- Written instruction: Copy out the news report below about the fatal dog mauling in Morden, word for word and in full.

- Passage provided:
• • • • • • •

The fatal mauling of a great-grandmother may bring about a revision of dog-owner responsibility laws. Gloria Knowles, 71, lived next door to her daughter, Beverley Mason who

owns five dogs--two French Mastiffs, two dogs described as American bulldogs, and a small mixed breed.

On Tuesday evening, October 30, Ms Knowles went through a gate to the adjoining property to feed her daughter’s dogs, as she often did. But this time the dogs turned on her for no apparent reason and mauled her to death. Mrs. Knowles body was discovered lying in the backyard by her son-in-law Dylan.

Police and paramedics were called just before 6.30 p.m., after neighbors described hearing 'hysterical screaming and barking' from Mrs. Mason's garden in Morden, south London. The widowed great grandmother was declared dead at the scene.

Accountant Kevin Hamilton, who is a neighbor, said he heard screaming from Mrs. Mason's house at 5:15 p.m. but assumed it was one of Beverley's children. But he added, “There were so many dogs something like this was bound to happen.”'

Ms. Knowles had lived in this home with her husband Victor for 40 years, until he died five years ago. The family ran Harrington's pie shop in nearby Tooting, for several generations.

• • • • • • •

- Data lines:
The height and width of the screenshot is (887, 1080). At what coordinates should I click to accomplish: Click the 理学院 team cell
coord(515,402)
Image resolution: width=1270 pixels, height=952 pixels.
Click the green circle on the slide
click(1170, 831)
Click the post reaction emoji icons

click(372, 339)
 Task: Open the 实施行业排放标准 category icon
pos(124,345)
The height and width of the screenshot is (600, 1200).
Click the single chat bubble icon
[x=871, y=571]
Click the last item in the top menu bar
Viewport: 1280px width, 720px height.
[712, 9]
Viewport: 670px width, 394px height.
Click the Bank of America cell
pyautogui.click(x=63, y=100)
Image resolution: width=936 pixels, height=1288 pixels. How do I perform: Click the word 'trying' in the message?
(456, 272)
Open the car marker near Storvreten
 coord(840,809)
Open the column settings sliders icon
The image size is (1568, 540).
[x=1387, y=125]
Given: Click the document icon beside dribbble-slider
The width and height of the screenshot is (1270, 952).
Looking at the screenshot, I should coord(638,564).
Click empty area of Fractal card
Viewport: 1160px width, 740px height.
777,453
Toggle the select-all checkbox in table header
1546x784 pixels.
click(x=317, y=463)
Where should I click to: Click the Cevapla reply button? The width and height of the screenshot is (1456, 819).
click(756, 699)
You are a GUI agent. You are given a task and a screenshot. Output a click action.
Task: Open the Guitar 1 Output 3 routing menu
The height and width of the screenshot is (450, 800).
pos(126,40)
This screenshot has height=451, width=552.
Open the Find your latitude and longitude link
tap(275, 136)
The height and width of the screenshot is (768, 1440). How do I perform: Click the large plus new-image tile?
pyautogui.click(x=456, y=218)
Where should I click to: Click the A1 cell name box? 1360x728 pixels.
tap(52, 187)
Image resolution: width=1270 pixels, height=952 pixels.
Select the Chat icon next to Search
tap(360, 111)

• • • • • • •

- Answer below:
The fatal mauling of a great-grandmother may bring about a revision of dog-owner responsibility laws. Gloria Knowles, 71, lived next door to her daughter, Beverley Mason who

owns five dogs--two French Mastiffs, two dogs described as American bulldogs, and a small mixed breed.

On Tuesday evening, October 30, Ms Knowles went through a gate to the adjoining property to feed her daughter’s dogs, as she often did. But this time the dogs turned on her for no apparent reason and mauled her to death. Mrs. Knowles body was discovered lying in the backyard by her son-in-law Dylan.

Police and paramedics were called just before 6.30 p.m., after neighbors described hearing 'hysterical screaming and barking' from Mrs. Mason's garden in Morden, south London. The widowed great grandmother was declared dead at the scene.

Accountant Kevin Hamilton, who is a neighbor, said he heard screaming from Mrs. Mason's house at 5:15 p.m. but assumed it was one of Beverley's children. But he added, “There were so many dogs something like this was bound to happen.”'

Ms. Knowles had lived in this home with her husband Victor for 40 years, until he died five years ago. The family ran Harrington's pie shop in nearby Tooting, for several generations.